ヤマハが今回発表したのは鍵盤ハーモニカの新製品、"大人のピアニカ"シリーズの「P-37EBK」(ブラック)、「P-37EBR」(ブラウン)です。発売日は6月6日で、価格は1万3,000円(税別)です。
デザインはシックに。吸い付くような押し心地
大人のピアニカの鍵盤数は37鍵盤。学校の授業で使用されている32鍵盤よりも多い3オクターブの広音域が特徴です。子供向けのかわいらしいカラーリングの鍵盤ハーモニカと比べると、大人のピアニカは、マットなブラウンやブラックで、落ち着いたデザインです。本体重量は830g、サイズは幅483×高さ50×奥行き104mmです。本体の裏側にバンドを搭載しており、コンパクトで持ちやすいです。意外なことに、片手で持ってもさほど重さを感じませんでした。

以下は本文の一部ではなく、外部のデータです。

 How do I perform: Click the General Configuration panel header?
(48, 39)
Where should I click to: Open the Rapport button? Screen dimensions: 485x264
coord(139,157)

筆者は子供向けの鍵盤ハーモニカしか触ったことがありませんが、軽くてつるつると滑りやすい子供向けの鍵盤と比較すると、大人のピアニカは鍵盤の材質がしっとりと吸い付くような手触りで、クリック感があります。指の押す角度や強さなど、弾き方のニュアンスを変えられそうだなと感じました。
まろやかな音色が響く、プロの演奏デモ
発表会では、鍵盤ハーモニカ奏者の妹尾美穂さんが登場し、大人のピアニカを演奏しました。
ジャズの名曲「二人でお茶を」(Tea For Two)の演奏です ※音が出ます |
実際に演奏を聞くと、息の吹き込み方による音色や強弱のコントロールの幅が広いことに驚きます。また、早いパッセージでも音の抜けがなく、レスポンスが良いです。和音もきれいに鳴り、音域が広いのでいろいろな曲が演奏できそうです。アコーディオンのような、まろやかであたたかみのある音色が落ち着きます。
演奏後、妹尾さんは、実際に弾いた感想を次のように語りました。
「ピアノは弾いた後、音が次第に減衰していきますが、ピアニカの場合は自分の呼吸が続く限り延ばしたいだけ伸ばせます。息のコントロールによってメロディを思い通りにうたい、表現でき、自分で音に命を吹き込むようなピアニカの魅力に魅了されています。
ヤマハのピアニカは気密性が高いので息漏れがしにくいのがいいですね。少ない息で豊かに奏でられるので、表現に幅が出ます。両手で弾く時は和音とメロディを一緒に奏でますが、それぞれ粒立ちがよく音がよく聞き分けられる点も気に入っています」
音の出口の大きさを調整、音域の最適化も
鍵盤ハーモニカは、吹き口から息を吹き込みながら鍵盤を押し、内部のリードを震わせることで音を鳴らす仕組みです。そのため、表現力のポイントになるのが、息のコントロールです。
大人のピアニカは、下ボディの素材にバイオマス由来樹脂「エコディア」を採用し、内部底面には吸音材を追加しています。このほか、余分な高次倍音を抑制しつつ各音域の音のバランスを最適するために、新開発のバルブパッキンを採用。開口部のサイズを低音域、中音域、広音域で変え、各音域のバランスを最適化し、息でのコントロールをしやすくしています。
大人のピアニカは本格的な楽器として魅力的!
今回発表した大人のピアニカは、フル3オクターブの鍵盤ハーモニカとしては30年ぶりの新製品。これまで、子どもが学校で使う楽器というイメージが強かった鍵盤ハーモニカですが、大人のピアニカは表現力豊かで、改めて鍵盤ハーモニカが本格的な楽器だということに気づかされます。子供のころに使ったことがあるので、別の楽器を新たに始めるよりも、ハードルが低いのも魅力です。大人のピアニカで、久しぶりに鍵盤ハーモニカでの演奏を楽しんでみてはいかがでしょうか。